> DIRECTIONS
Format the listing as a two-column CSV with the columns "request" and "answer", one row per request, covering only the lines from the line with "This screenshot has width=545, height=825." up to and including the line with "tap(31, 715)". Put each request and each answer in one quoted field with line breaks turned into spaces, and leave out the pictures.

===== SOURCE MATERIAL

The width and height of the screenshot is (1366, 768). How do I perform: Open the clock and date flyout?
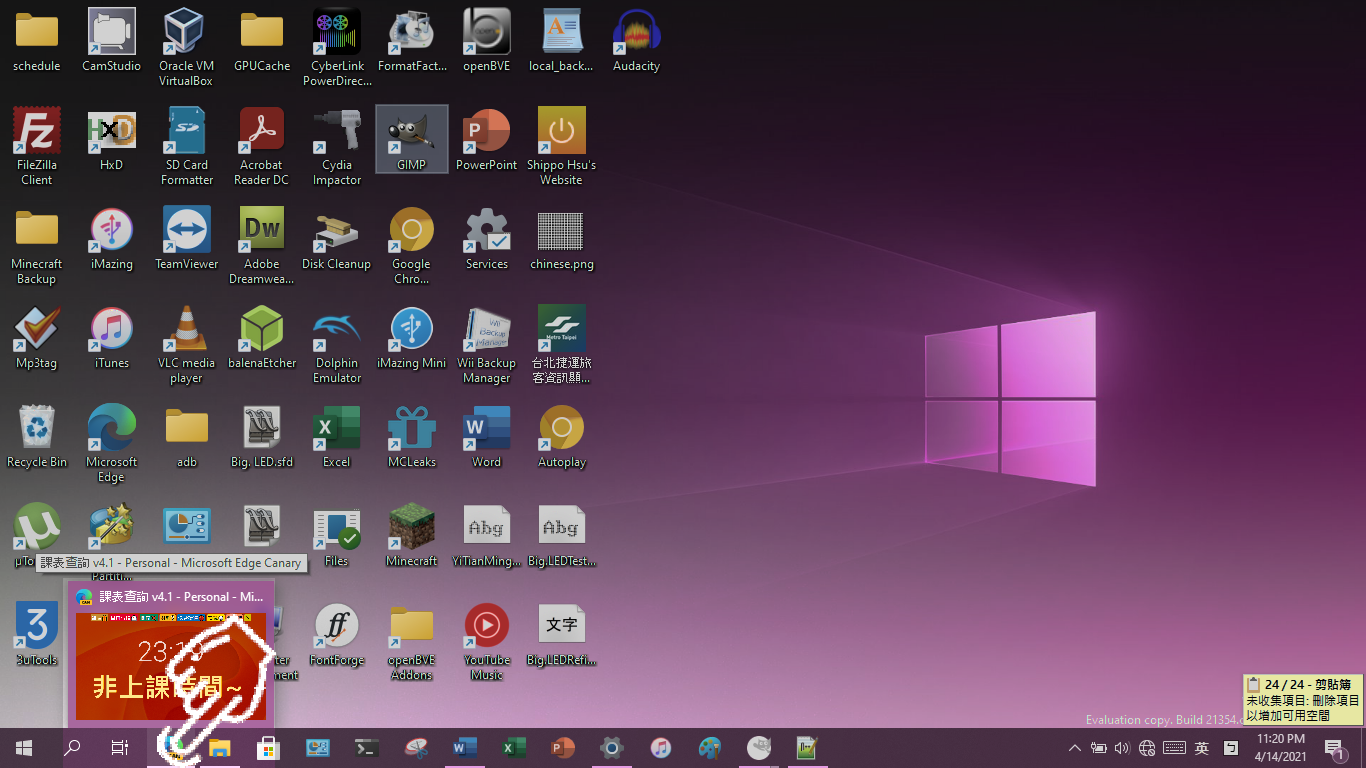(x=1280, y=747)
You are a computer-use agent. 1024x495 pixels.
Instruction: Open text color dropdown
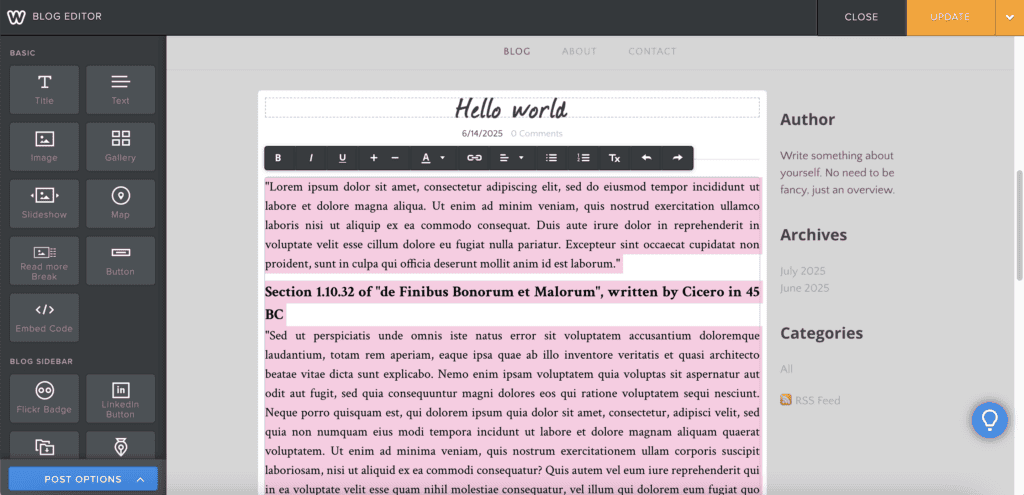433,158
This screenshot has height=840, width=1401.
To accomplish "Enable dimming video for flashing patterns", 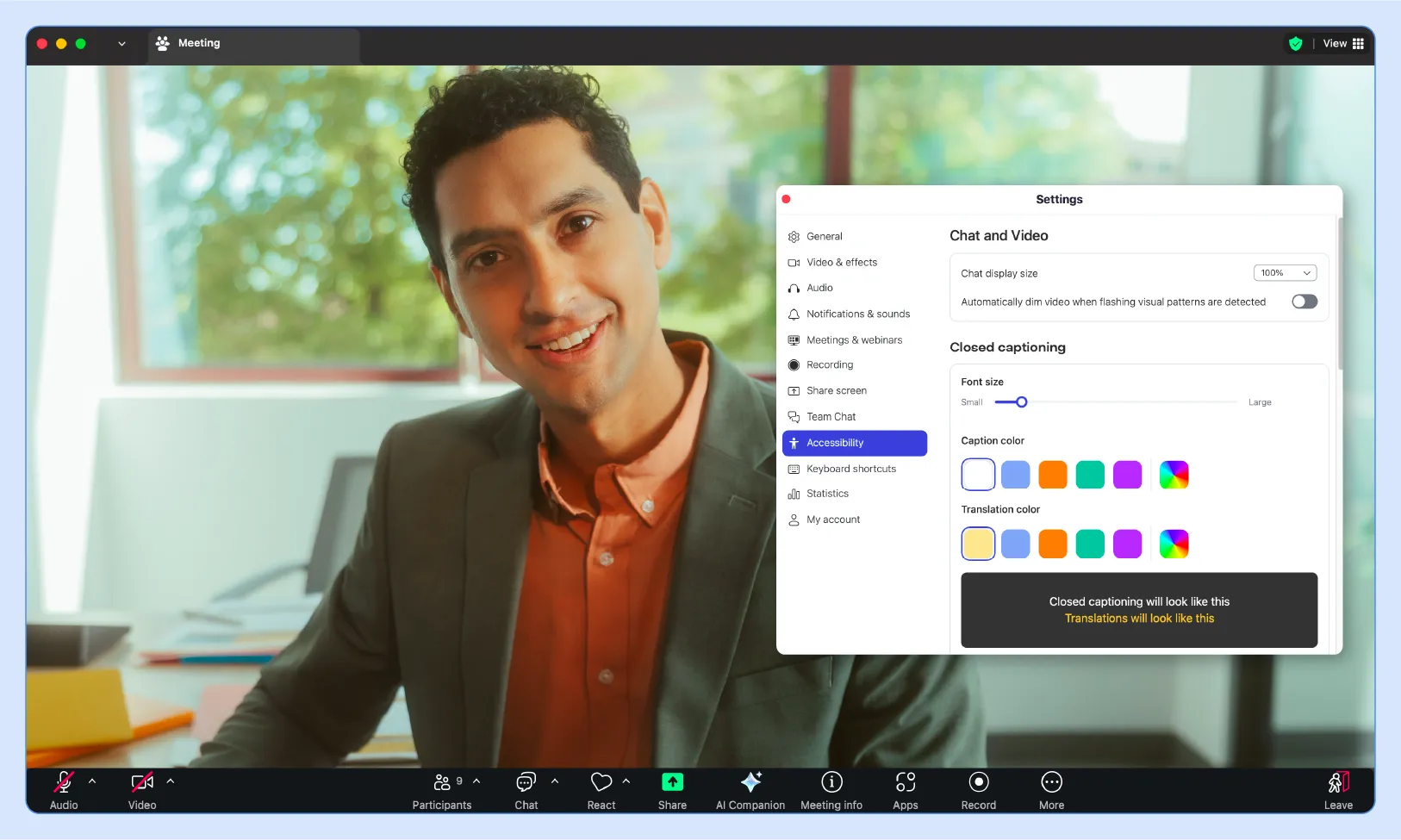I will [1304, 302].
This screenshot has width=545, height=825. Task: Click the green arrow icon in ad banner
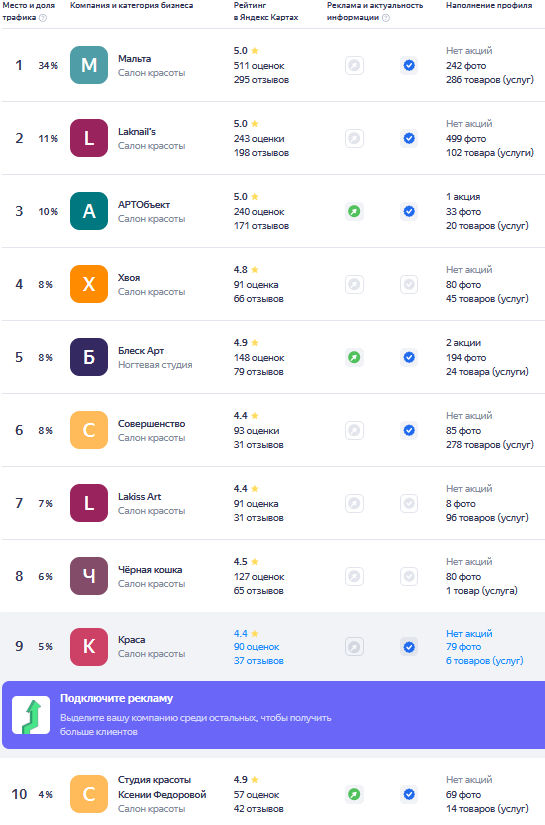tap(31, 715)
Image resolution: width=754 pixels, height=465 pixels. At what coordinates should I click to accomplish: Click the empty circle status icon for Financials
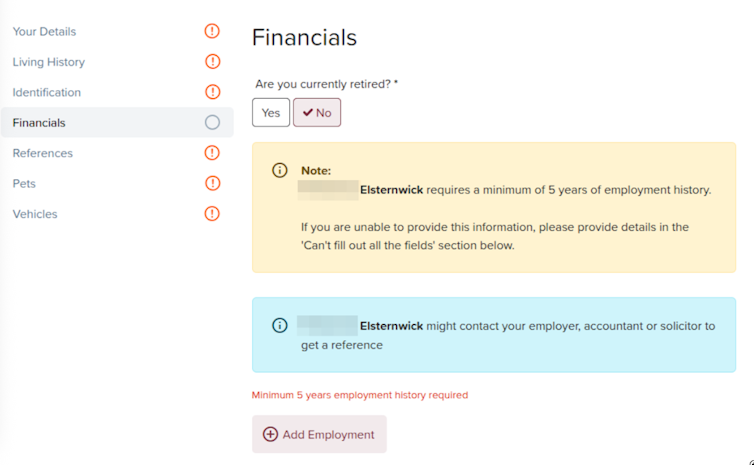pos(212,123)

==========

> TASK RESPONSE
request,answer
"This screenshot has width=545, height=825. Task: Click the green arrow icon in ad banner","tap(31, 715)"